> _TRECHO DO DOCUMENTO_
Independentemente se a coleta de oócitos é parte de um programa de produção in vitro de embriões (PIVE) e/ou promoverá avanços biotecnológicos como clonagem e transgênese, os aspectos metodológicos nas técnicas de recuperação de oócitos são imprescindíveis. Para alcançar sucesso de forma ótima, número suficiente de oócitos de boa qualidade é pré-requisito para diversas técnicas reprodutivas e a colheita de oócitos por laparoscopia (COL) é a técnica recomendada para obtê-los de cabras saudáveis. Entretanto, a variabilidade na quantidade e qualidade de oócitos coletados ainda limita o uso desta tecnologia em grande escala. Sob as condições atuais, uma grande variação é relatada na literatura com taxas de recuperação de oócitos variando de 40 a 90% e o número de estruturas coletadas por fêmea entre 4 e 14 oócitos em diferentes laboratórios. Esta variabilidade pode ocorrer tanto em função de variáveis não controláveis, como raça, idade e características intrínsecas da cabra, como devido a aspectos controláveis, como o tratamento superestimulatório, tipo da agulha, pressão de aspiração, dentre outros. Acredita-se que novas pesquisas devam contribuir significativamente para a melhoria da técnica de COL. Esta revisão objetiva relatar os diferentes fatores que influenciam a resposta de cabras doadoras após COL, apresentando as principais etapas para recuperação oocitária assim como modificações técnicas propostas para melhoria da eficiência da COL. Além disso, discutir sobre potencias aplicações de oócitos caprinos depois de sua recuperação por COL e resultados gerais sobre a técnica no mundo.

> _Registros de dados coletados_

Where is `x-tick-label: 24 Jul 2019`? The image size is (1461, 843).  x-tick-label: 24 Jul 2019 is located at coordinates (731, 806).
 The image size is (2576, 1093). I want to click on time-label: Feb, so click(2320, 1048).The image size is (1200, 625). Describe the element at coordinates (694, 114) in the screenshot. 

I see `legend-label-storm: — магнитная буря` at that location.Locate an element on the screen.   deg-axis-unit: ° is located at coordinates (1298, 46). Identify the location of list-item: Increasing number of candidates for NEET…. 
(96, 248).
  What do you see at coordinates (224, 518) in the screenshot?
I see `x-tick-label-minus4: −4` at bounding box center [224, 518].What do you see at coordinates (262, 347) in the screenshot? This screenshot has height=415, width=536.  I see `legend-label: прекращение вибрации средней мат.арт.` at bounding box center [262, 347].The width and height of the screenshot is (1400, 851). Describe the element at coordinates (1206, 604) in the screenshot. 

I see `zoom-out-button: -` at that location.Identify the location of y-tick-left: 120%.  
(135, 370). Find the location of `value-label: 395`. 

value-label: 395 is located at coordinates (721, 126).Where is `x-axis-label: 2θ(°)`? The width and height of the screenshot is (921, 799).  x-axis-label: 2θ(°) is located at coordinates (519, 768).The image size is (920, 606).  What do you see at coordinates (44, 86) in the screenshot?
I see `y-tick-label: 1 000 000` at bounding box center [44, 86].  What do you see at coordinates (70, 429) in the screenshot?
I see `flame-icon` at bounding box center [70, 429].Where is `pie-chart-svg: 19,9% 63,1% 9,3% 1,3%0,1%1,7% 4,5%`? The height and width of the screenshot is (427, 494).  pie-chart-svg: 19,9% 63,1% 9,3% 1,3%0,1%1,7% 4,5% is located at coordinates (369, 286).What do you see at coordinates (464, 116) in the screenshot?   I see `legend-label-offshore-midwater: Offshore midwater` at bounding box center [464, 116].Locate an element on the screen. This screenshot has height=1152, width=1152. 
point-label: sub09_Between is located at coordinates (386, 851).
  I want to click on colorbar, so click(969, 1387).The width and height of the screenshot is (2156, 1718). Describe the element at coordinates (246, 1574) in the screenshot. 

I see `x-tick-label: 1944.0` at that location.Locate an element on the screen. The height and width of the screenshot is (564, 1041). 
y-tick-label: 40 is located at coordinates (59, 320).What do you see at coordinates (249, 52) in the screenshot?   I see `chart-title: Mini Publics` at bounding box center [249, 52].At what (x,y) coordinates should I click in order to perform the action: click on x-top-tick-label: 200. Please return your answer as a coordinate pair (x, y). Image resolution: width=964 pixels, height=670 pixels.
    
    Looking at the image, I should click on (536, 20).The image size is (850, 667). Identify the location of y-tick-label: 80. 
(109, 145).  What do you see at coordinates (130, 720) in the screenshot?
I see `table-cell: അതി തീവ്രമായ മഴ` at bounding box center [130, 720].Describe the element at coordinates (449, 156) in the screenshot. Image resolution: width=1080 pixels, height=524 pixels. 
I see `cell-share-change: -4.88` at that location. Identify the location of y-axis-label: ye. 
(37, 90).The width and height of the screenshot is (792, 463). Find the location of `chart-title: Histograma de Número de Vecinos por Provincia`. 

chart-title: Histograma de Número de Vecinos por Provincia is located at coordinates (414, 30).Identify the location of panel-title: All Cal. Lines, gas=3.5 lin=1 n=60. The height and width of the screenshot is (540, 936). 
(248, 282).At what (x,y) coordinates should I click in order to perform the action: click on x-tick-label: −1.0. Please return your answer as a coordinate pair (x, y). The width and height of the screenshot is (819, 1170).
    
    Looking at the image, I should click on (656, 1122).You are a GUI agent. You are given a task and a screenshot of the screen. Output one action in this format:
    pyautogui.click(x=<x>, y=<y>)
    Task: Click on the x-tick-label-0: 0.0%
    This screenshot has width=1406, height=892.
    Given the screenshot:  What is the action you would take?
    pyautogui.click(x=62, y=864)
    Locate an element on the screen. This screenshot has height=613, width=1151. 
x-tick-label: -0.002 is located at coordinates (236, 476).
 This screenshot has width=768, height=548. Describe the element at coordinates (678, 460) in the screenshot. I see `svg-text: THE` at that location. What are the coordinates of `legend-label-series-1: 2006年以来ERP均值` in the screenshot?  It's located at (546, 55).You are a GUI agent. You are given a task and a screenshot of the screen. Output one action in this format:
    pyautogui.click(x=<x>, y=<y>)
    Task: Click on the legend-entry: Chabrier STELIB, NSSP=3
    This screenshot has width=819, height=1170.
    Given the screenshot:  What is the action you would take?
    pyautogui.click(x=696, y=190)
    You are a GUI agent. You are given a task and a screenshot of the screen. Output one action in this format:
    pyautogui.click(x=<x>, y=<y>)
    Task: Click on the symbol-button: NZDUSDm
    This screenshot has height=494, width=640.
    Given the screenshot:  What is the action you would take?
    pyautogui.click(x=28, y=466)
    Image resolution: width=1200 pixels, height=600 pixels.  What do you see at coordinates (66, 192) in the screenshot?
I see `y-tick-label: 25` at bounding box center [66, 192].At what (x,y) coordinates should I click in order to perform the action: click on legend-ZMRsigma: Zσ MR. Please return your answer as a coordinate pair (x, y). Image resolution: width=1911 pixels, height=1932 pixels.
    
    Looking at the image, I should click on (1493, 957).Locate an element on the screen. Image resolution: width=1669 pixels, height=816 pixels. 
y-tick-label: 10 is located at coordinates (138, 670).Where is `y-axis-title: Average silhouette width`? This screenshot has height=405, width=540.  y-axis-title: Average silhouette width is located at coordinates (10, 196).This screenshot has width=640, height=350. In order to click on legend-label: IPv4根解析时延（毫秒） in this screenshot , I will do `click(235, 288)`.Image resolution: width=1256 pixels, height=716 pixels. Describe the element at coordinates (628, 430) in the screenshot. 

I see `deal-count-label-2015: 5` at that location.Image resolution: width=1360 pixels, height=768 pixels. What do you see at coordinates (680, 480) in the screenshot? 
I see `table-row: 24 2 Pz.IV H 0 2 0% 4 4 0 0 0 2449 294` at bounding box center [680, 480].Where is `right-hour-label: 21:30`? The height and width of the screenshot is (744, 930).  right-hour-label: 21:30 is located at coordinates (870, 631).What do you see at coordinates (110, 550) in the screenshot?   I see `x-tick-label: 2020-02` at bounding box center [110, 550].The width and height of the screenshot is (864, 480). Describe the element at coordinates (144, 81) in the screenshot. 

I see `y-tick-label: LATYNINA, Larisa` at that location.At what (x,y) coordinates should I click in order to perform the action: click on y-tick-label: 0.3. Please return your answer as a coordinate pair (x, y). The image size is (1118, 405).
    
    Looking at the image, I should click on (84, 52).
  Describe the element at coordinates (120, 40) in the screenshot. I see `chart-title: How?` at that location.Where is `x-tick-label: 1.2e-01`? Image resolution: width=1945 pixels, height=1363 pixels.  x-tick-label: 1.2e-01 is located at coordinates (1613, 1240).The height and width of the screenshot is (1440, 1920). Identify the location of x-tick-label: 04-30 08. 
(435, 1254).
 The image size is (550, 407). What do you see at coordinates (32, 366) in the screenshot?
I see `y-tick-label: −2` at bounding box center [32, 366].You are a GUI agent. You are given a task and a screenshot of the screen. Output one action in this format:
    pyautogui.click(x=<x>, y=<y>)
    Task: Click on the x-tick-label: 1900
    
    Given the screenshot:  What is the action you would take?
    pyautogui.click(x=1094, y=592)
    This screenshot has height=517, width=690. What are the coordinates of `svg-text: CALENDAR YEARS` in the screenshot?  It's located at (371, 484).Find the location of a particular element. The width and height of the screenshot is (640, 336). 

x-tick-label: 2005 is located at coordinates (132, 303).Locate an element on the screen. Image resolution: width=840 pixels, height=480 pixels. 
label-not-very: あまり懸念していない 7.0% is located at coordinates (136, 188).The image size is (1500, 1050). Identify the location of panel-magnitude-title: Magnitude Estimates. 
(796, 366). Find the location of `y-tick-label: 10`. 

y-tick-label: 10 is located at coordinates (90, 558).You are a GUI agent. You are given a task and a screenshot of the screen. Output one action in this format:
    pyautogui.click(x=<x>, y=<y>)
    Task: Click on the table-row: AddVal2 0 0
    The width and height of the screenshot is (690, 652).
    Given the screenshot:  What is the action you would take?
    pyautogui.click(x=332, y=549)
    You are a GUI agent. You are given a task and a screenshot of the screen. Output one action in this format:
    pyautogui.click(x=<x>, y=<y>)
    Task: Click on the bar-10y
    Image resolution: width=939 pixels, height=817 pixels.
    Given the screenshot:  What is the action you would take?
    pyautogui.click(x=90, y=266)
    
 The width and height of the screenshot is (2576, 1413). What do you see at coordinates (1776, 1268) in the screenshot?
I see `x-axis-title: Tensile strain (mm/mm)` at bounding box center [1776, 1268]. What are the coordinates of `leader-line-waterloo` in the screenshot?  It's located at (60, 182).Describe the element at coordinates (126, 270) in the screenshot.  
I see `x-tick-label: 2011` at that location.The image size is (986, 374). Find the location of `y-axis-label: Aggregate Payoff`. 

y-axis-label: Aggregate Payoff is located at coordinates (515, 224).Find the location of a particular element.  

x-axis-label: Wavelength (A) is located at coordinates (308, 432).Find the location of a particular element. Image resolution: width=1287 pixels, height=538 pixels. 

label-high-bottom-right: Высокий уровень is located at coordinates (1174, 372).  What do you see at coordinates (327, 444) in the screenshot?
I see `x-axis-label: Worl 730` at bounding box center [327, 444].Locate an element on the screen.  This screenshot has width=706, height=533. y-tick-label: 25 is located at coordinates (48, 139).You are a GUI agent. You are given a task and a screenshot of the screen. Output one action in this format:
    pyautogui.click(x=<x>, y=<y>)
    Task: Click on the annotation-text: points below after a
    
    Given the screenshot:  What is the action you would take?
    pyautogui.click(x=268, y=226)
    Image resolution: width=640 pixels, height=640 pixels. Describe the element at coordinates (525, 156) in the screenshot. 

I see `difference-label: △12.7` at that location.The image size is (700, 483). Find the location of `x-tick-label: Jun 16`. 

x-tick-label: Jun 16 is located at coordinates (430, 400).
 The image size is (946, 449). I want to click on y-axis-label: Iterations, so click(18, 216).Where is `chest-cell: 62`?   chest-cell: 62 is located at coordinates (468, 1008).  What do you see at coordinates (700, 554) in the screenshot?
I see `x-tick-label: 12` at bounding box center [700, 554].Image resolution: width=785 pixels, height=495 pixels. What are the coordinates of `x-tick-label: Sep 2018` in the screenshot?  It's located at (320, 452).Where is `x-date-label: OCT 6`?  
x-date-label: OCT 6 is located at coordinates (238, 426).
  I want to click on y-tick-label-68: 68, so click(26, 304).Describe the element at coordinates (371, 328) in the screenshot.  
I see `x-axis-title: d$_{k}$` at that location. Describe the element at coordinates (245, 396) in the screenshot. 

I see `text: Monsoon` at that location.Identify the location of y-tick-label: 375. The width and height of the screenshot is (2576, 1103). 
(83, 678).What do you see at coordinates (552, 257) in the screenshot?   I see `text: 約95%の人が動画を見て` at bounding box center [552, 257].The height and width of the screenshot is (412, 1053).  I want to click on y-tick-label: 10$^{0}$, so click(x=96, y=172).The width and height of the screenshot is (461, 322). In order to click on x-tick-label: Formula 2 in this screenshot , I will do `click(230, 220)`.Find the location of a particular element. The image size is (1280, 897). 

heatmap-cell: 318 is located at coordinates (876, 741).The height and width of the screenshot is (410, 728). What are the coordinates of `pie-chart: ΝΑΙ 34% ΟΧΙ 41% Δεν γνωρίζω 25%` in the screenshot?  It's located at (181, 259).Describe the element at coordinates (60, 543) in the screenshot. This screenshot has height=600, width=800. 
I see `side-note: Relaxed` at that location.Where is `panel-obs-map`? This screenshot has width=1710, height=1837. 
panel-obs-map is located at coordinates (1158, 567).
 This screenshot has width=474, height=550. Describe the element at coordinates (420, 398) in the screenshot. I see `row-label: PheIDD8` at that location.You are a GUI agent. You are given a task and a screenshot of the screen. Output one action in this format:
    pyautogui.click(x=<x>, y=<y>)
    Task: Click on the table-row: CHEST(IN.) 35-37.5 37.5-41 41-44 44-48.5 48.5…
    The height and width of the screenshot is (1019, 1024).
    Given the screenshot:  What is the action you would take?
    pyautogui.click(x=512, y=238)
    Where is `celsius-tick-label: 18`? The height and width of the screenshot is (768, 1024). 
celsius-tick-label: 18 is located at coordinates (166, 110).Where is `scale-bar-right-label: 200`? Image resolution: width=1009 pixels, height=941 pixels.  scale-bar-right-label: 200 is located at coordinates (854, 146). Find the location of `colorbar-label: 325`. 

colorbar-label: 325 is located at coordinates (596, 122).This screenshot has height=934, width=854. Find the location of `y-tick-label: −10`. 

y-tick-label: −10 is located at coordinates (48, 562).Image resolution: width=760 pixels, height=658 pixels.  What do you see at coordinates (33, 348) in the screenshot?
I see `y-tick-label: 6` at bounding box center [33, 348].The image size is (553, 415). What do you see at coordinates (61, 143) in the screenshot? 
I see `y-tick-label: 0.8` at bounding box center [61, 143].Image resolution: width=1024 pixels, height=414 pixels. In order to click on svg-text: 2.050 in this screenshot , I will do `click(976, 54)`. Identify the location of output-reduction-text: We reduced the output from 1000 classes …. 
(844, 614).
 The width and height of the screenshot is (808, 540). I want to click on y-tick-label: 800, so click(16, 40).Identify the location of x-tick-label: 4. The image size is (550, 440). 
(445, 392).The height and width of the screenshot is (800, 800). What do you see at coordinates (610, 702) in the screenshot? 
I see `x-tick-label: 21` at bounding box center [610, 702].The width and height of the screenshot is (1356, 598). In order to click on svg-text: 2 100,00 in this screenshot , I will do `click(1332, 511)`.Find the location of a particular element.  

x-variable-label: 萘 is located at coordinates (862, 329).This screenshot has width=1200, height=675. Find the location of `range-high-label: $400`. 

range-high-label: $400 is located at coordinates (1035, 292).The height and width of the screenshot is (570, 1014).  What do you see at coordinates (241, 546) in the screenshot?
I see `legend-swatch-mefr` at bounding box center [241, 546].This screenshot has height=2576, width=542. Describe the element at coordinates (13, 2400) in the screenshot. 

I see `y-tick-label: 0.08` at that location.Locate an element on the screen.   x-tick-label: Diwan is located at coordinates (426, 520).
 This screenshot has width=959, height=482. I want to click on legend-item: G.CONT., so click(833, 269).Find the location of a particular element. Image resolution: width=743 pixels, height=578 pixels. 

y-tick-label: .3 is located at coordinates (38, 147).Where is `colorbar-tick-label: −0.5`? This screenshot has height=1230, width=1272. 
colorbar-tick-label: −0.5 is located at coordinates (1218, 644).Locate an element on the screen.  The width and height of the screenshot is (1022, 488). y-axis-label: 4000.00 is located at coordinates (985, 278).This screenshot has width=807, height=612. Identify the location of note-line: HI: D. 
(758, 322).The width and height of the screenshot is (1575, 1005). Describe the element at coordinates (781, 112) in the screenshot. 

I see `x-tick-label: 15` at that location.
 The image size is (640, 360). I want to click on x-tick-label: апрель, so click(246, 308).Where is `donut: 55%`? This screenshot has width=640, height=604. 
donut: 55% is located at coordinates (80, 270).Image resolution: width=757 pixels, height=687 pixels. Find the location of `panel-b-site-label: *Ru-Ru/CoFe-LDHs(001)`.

> _SUA TAREFA_
De acordo com o trecho sobre a coleta de oócitos em cabras, qual técnica é recomendada para obter oócitos de cabras saudáveis? Utilize exclusivamente o trecho para responder.

> _CAMPO DE RESPOSTA_
A colheita de oócitos por laparoscopia (COL).